> **What is being asked**:
Gather every line of the material below that contains the word "mode".

□ □ □ □ □

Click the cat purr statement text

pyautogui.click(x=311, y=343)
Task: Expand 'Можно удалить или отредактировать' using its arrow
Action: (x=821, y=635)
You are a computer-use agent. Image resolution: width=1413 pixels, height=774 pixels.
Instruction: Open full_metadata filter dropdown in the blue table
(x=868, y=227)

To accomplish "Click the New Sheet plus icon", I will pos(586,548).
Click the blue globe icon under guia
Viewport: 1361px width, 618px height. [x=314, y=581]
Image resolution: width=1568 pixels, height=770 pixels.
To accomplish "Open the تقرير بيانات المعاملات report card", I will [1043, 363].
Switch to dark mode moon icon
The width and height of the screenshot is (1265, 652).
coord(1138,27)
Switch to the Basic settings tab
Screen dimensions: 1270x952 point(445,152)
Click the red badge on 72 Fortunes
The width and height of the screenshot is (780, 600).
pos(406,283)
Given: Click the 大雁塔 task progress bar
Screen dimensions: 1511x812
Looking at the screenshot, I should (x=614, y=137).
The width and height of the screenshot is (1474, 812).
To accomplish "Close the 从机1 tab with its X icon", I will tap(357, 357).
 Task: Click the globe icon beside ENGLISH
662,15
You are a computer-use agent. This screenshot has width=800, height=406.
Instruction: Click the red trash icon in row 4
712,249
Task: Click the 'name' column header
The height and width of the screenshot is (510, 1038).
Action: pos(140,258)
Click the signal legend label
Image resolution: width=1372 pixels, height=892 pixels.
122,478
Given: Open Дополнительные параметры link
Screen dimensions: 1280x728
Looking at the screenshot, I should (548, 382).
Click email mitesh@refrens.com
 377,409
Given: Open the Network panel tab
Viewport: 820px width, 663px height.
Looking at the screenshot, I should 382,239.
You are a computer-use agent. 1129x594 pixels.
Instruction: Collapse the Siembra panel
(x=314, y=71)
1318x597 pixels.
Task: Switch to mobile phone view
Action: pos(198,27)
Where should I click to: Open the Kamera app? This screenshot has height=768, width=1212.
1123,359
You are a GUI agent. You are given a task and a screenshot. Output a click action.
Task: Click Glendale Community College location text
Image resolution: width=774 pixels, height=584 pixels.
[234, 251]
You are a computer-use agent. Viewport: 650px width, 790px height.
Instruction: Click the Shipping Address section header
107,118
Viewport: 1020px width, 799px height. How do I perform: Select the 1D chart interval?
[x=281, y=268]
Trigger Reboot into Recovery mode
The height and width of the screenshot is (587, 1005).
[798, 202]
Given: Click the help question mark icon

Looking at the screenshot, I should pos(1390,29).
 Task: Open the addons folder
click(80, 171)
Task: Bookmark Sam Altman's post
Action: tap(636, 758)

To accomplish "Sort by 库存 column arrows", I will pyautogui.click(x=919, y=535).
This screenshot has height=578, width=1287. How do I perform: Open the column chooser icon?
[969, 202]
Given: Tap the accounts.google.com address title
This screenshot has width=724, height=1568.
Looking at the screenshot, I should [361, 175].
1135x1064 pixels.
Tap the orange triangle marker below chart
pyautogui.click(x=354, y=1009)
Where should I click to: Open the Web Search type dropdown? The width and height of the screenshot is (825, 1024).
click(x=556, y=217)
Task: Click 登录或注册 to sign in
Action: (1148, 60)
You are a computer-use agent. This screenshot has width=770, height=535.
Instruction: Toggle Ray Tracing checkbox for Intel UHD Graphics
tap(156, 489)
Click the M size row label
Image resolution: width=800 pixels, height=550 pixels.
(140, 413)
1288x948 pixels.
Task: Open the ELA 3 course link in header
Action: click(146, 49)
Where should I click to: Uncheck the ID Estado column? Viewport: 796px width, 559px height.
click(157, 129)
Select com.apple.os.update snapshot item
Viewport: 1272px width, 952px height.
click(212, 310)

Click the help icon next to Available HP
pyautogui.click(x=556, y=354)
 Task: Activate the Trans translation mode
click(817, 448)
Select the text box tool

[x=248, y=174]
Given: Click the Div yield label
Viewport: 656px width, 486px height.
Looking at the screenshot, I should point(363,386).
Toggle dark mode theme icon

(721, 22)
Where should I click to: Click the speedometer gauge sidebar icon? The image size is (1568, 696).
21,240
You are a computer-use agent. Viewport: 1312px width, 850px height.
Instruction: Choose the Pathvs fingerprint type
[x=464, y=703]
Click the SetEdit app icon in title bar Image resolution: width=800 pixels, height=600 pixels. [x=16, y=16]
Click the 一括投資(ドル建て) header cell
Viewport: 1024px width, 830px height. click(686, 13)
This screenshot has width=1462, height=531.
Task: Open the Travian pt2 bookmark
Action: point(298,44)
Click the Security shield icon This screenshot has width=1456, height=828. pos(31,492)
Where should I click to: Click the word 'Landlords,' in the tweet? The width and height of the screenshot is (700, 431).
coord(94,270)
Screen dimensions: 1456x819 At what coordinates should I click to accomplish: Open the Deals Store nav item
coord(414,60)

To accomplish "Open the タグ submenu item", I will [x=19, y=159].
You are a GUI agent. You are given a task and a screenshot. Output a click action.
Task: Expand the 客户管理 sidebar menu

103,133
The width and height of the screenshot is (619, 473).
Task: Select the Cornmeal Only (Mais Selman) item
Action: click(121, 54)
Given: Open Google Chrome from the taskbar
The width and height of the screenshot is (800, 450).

□ □ □ □ □

> **Exercise answer**:
Switch to dark mode moon icon
Trigger Reboot into Recovery mode
 Task: Activate the Trans translation mode
Toggle dark mode theme icon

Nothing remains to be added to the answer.